Jan 10, 2024

Hell, Fire and Damnation is the 24th release from the storied career of heavy metal's elder statesmen and pioneers of the NWOBHM movement, Saxon. The album is co-produced by Biff Byford and Andy Sneap for the Silver Lining Music label. In "Hell, Fire and Damnation", Saxon delivers one of their best albums in years with a powerful dose of classic heavy metal. The tight, slick sounding album produced by Byford and Sneap, the latter having also revitalized Judas Priest’s sound, has what everyone has come to expect from a Saxon record.

 At the forefront of the album is the twin guitar attack of Doug Scarratt, with new addition and heavy metal legend himself, Brian Tatler of Diamond Head.

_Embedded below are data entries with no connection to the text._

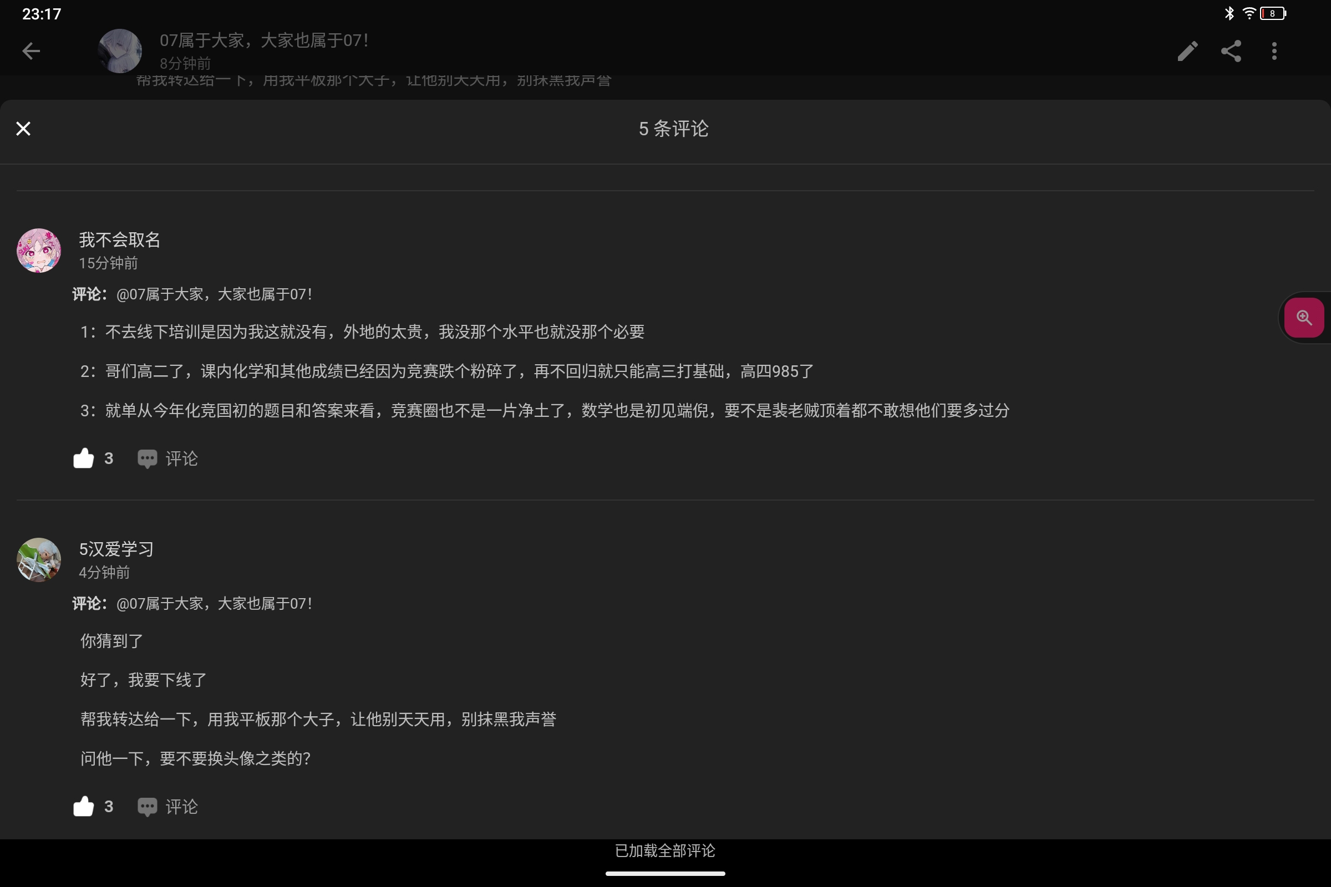The height and width of the screenshot is (887, 1331).
Task: Tap @07属于大家 mention in second comment
Action: tap(214, 604)
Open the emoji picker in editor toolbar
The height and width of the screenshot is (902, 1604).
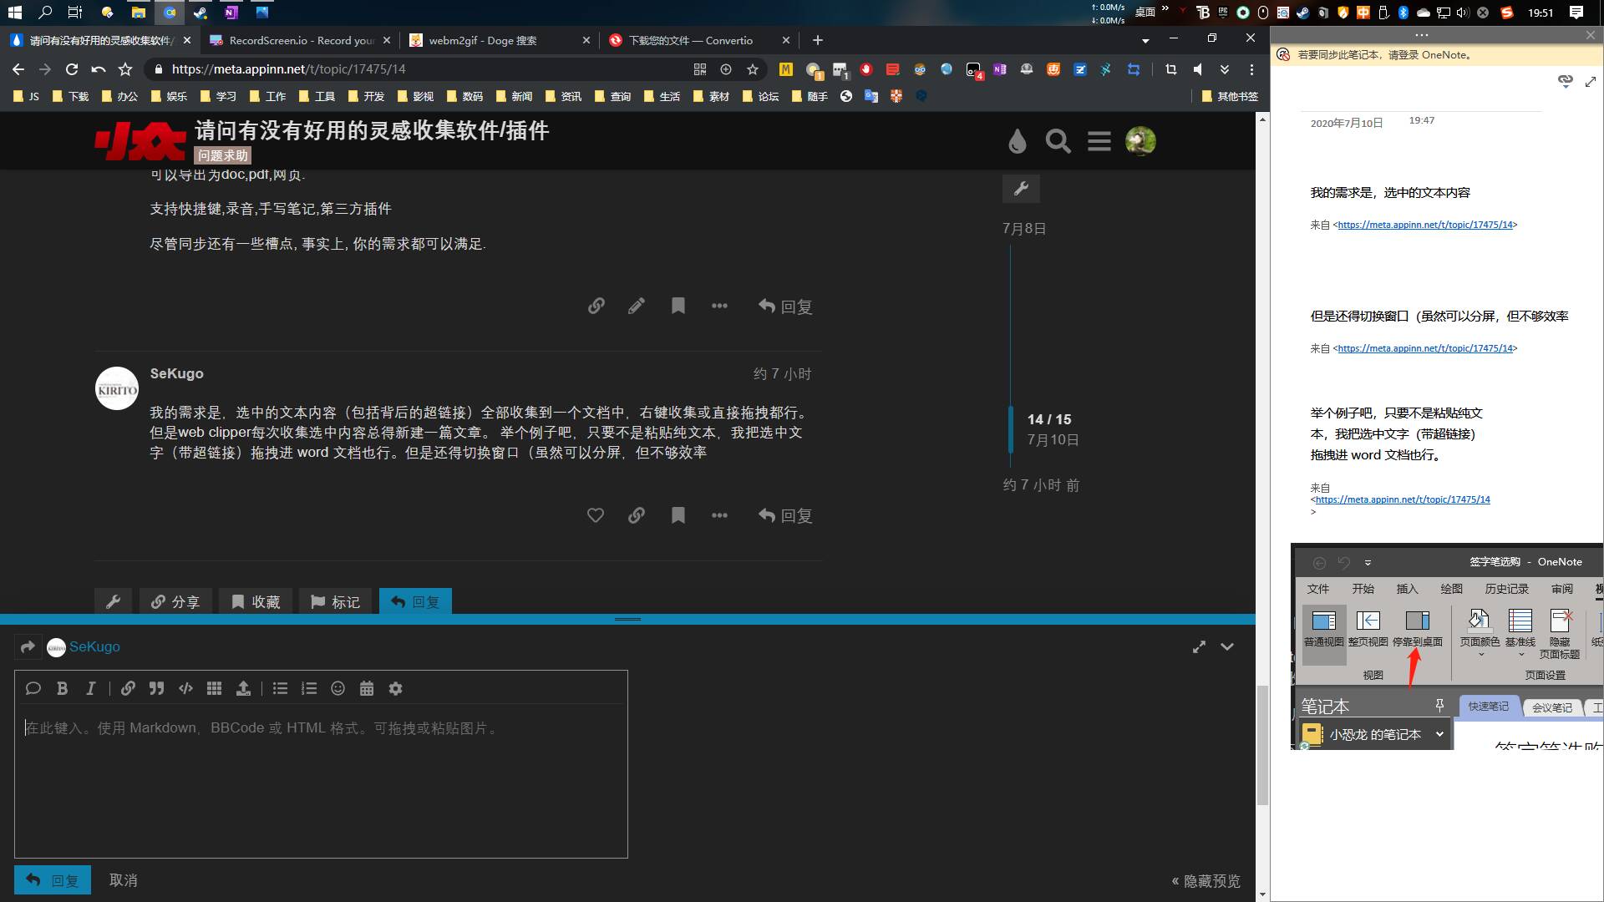[338, 688]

Tatler makes his influence felt throughout the album, making an immediate impact on the title track, a riff of his own lending itself to what would kick off the album. A story of good versus evil, with the alure of the track cemented with the amazing spoken word of iconic British Actor Brian Blessed on “The Prophecy” & video shot in an old church, resulting in an epic track. The guitar work shines throughout with the crunchy opening riff to the powerful track "Fire and Steel", the song is propelled forward by drummer Nigel Glockler and bassist Nibbs Carter laying the groundwork for the fast-moving tribute to the city of Sheffield, whereas "Super Charger" moves at the breakneck speed of its lyrical subject, drag racing, with Scarratt and Tatler racing to the finish line with their dueling solos.

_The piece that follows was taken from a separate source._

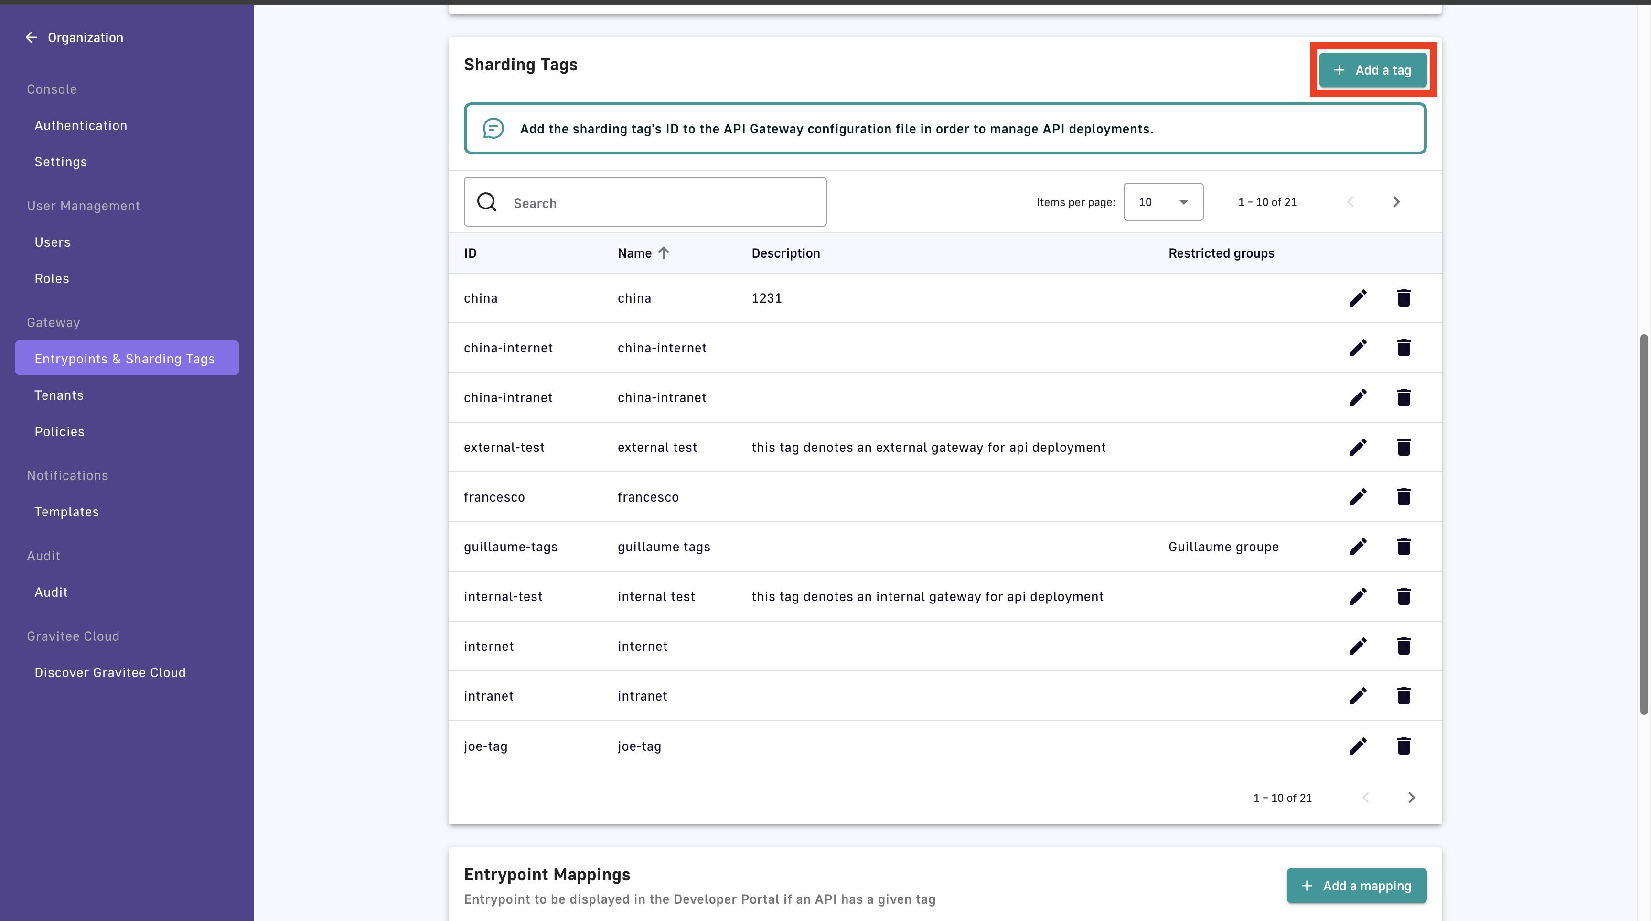Click the Add a tag button

pos(1372,70)
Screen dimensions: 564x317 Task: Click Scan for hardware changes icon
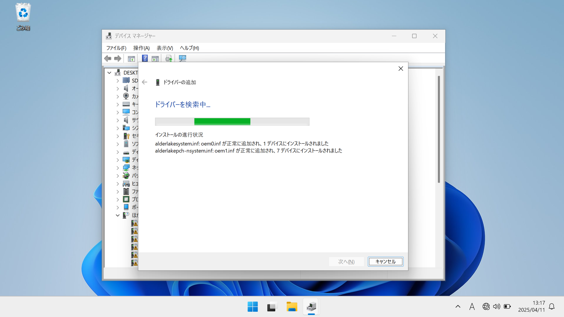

 Biff Byford's vocals are in supreme form and his historically laden lyrics run the gamut of content throughout the album. "Just let me introduce you to Lady Guillotine/ She'll be pleased to meet you/but please don't lose your head", Biff sings on the cheeky earworm "Madame Guillotine”. “Follow the Silk Road far to the East/Riches await you beyond your belief” Biff paints a cinematic picture on "Kubla Khan and the Merchant of Venice". “1066” recaps the war between the Vikings and the Saxons at Stamford Bridge (the Battle of Hastings). The UFO tractor beam riff opens the song “There’s Something in Roswell” with Biff proclaiming that yes there was something out there and we are not alone. “Pirates of the Airwaves” recalls an era of the pirate radio stations breaking the hold of the mainstream radio, broadcasting the songs of the rebels of the time.

 The 10 track disc clocks in at about 41 minutes with each song an efficiently compact entity. The guitars are sharp and rhythm section tight, with strong vocals that avoid most of the metal cliches, this has the sound of an inspired band which makes for an extremely satisfying listen. Hell, Fire and Damnation showcases Saxon’s enduring energy and mastery of the genre, and while the overall sound may feel familiar, the band’s consistency and passion make this album a solid addition to their discography.